(Stored items)
=== Section Start ===

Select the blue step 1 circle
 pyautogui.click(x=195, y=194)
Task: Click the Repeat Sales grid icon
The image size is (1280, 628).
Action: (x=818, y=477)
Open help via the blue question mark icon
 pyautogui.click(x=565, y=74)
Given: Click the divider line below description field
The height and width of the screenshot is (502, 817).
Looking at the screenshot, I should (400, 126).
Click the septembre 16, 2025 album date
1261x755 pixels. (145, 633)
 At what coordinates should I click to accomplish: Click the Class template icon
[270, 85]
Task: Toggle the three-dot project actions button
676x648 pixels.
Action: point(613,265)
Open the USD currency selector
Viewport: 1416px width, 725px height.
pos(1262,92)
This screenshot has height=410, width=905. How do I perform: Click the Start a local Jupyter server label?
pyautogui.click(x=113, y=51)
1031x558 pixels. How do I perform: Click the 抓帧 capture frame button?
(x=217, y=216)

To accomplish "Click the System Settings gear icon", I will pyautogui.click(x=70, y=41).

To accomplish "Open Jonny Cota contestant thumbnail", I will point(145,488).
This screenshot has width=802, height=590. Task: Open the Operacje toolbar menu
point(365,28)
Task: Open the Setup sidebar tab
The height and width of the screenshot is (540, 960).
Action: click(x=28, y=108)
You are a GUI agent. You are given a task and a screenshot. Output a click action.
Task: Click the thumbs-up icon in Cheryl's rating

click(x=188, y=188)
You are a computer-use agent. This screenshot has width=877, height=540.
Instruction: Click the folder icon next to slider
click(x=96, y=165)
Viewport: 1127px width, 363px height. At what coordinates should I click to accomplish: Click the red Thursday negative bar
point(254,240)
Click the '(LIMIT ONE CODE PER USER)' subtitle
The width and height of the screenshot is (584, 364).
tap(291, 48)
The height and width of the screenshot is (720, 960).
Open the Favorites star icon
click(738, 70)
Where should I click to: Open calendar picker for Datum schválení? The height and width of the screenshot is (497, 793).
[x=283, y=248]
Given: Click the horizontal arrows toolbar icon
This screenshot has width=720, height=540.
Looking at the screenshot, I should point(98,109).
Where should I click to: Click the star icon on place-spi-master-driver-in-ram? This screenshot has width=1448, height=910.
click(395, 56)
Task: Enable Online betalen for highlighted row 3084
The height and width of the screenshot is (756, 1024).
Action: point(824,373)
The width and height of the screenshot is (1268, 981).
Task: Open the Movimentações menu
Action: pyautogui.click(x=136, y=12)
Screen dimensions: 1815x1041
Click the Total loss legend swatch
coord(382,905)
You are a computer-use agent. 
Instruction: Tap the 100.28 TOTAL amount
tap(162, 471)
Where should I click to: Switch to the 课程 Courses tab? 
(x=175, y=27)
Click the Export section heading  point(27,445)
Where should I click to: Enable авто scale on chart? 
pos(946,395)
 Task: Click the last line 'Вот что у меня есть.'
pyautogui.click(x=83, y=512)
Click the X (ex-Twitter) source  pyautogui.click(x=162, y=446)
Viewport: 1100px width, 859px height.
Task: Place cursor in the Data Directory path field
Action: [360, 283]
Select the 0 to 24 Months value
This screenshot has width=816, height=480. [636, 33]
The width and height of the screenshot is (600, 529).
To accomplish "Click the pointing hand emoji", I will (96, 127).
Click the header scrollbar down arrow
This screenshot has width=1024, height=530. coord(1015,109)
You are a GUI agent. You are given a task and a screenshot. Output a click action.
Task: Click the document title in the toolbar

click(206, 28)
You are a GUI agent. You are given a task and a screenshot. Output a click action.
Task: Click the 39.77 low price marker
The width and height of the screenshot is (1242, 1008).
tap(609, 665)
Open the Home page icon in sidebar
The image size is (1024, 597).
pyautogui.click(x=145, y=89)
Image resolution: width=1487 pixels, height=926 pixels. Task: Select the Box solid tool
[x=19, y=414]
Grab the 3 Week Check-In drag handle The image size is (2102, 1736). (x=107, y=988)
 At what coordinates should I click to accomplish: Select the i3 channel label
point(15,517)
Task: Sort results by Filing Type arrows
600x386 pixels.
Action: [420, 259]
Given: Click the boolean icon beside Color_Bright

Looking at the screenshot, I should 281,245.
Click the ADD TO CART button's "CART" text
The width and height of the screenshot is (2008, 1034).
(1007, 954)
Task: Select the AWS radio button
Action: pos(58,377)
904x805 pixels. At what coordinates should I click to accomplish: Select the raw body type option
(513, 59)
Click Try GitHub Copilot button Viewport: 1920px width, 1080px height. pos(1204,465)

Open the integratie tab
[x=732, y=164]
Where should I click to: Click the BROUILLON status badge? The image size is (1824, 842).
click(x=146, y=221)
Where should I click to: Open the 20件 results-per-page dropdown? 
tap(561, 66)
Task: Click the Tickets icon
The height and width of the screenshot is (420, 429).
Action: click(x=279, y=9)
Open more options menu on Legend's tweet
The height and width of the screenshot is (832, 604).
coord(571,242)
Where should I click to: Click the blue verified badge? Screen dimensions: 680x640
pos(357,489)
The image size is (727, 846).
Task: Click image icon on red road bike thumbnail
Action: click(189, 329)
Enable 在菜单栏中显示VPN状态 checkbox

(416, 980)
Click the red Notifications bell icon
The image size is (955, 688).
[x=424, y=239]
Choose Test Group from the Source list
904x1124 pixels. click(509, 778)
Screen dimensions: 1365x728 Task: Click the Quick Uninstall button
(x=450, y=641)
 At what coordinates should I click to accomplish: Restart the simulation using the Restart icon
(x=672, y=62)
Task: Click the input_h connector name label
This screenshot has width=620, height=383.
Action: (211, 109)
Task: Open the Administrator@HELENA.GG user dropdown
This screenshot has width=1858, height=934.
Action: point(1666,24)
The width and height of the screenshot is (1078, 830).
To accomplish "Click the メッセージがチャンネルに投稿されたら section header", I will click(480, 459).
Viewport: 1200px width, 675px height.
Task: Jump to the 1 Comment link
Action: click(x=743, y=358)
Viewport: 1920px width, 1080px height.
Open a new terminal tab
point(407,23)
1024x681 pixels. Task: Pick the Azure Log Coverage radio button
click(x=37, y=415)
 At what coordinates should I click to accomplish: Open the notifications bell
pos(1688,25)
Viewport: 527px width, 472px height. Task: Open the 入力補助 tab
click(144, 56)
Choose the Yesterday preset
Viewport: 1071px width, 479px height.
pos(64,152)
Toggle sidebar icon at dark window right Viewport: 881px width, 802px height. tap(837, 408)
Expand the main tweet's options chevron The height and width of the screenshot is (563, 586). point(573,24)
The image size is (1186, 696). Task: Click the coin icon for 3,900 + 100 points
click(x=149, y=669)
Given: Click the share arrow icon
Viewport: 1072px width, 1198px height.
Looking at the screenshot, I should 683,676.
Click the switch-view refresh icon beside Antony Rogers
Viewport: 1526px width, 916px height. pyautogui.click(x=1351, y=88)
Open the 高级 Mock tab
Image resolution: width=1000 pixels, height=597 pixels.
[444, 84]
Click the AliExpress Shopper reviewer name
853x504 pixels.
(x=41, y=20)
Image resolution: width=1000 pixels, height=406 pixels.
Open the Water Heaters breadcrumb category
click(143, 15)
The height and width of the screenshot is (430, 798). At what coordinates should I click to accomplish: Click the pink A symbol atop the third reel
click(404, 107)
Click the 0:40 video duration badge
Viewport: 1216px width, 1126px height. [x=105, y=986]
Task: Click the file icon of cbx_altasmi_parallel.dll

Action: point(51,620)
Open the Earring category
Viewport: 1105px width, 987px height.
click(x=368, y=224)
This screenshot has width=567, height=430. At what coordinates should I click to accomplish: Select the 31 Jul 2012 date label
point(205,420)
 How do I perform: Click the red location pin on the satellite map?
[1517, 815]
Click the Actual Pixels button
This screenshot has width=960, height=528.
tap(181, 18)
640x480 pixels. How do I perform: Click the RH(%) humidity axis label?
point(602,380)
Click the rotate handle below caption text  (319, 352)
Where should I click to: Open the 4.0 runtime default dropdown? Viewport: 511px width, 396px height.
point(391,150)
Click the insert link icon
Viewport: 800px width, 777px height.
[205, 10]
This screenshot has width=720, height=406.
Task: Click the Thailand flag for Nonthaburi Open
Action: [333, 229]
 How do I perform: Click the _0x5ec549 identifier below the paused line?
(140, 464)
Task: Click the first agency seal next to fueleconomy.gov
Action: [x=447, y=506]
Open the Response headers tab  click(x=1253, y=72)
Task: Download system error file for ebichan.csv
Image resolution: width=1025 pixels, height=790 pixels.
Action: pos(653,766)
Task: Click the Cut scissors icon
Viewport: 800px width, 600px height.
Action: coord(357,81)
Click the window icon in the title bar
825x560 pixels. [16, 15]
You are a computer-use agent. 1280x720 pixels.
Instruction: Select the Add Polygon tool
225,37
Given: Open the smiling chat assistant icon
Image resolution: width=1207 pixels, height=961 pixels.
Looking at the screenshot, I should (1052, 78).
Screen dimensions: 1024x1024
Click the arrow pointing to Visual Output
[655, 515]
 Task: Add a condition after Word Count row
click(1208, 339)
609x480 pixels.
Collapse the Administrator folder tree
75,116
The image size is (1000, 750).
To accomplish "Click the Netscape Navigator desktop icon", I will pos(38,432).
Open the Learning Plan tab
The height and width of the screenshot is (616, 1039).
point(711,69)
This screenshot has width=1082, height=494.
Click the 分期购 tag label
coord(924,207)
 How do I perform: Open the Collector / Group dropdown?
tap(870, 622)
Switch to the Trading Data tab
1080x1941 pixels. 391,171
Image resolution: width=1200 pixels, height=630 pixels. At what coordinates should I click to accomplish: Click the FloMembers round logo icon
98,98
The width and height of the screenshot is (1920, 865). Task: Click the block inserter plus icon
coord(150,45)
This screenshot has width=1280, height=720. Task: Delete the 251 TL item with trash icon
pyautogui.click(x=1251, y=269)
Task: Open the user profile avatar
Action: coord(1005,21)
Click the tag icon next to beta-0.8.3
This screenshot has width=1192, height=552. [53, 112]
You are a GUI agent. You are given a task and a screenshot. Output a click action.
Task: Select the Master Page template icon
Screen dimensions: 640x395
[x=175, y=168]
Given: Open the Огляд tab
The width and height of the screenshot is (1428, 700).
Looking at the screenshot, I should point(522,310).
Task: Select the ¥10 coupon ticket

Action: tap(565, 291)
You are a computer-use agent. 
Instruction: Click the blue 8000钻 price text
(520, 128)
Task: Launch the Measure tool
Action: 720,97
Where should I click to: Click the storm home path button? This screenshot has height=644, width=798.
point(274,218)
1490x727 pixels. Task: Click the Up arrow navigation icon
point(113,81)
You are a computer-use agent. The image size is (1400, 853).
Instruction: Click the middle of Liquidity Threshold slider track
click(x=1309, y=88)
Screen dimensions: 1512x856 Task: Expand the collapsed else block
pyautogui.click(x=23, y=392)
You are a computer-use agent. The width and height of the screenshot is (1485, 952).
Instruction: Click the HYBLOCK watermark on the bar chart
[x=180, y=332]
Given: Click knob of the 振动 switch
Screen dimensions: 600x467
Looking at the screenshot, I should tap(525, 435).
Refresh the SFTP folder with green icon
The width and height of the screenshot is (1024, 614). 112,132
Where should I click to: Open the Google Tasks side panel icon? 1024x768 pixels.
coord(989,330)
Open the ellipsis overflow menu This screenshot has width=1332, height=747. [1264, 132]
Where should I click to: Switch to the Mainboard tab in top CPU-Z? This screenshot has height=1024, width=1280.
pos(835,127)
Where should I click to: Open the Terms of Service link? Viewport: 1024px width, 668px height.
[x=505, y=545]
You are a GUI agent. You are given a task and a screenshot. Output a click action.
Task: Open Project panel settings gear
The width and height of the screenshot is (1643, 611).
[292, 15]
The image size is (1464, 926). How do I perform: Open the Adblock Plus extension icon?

=== Section End ===

● ASSIGNMENT
Only the lines from the one with "Given: Open the Огляд tab" through the end of the data should be printed, each exactly as it appears.

● RESULT OF THIS TASK
Given: Open the Огляд tab
The width and height of the screenshot is (1428, 700).
Looking at the screenshot, I should point(522,310).
Task: Select the ¥10 coupon ticket

Action: tap(565, 291)
You are a computer-use agent. 
Instruction: Click the blue 8000钻 price text
(520, 128)
Task: Launch the Measure tool
Action: 720,97
Where should I click to: Click the storm home path button? This screenshot has height=644, width=798.
point(274,218)
1490x727 pixels. Task: Click the Up arrow navigation icon
point(113,81)
You are a computer-use agent. The image size is (1400, 853).
Instruction: Click the middle of Liquidity Threshold slider track
click(x=1309, y=88)
Screen dimensions: 1512x856 Task: Expand the collapsed else block
pyautogui.click(x=23, y=392)
You are a computer-use agent. The width and height of the screenshot is (1485, 952).
Instruction: Click the HYBLOCK watermark on the bar chart
[x=180, y=332]
Given: Click knob of the 振动 switch
Screen dimensions: 600x467
Looking at the screenshot, I should tap(525, 435).
Refresh the SFTP folder with green icon
The width and height of the screenshot is (1024, 614). 112,132
Where should I click to: Open the Google Tasks side panel icon? 1024x768 pixels.
coord(989,330)
Open the ellipsis overflow menu This screenshot has width=1332, height=747. [1264, 132]
Where should I click to: Switch to the Mainboard tab in top CPU-Z? This screenshot has height=1024, width=1280.
pos(835,127)
Where should I click to: Open the Terms of Service link? Viewport: 1024px width, 668px height.
[x=505, y=545]
You are a GUI agent. You are given a task and a screenshot. Output a click action.
Task: Open Project panel settings gear
The width and height of the screenshot is (1643, 611).
[292, 15]
The image size is (1464, 926). How do I perform: Open the Adblock Plus extension icon?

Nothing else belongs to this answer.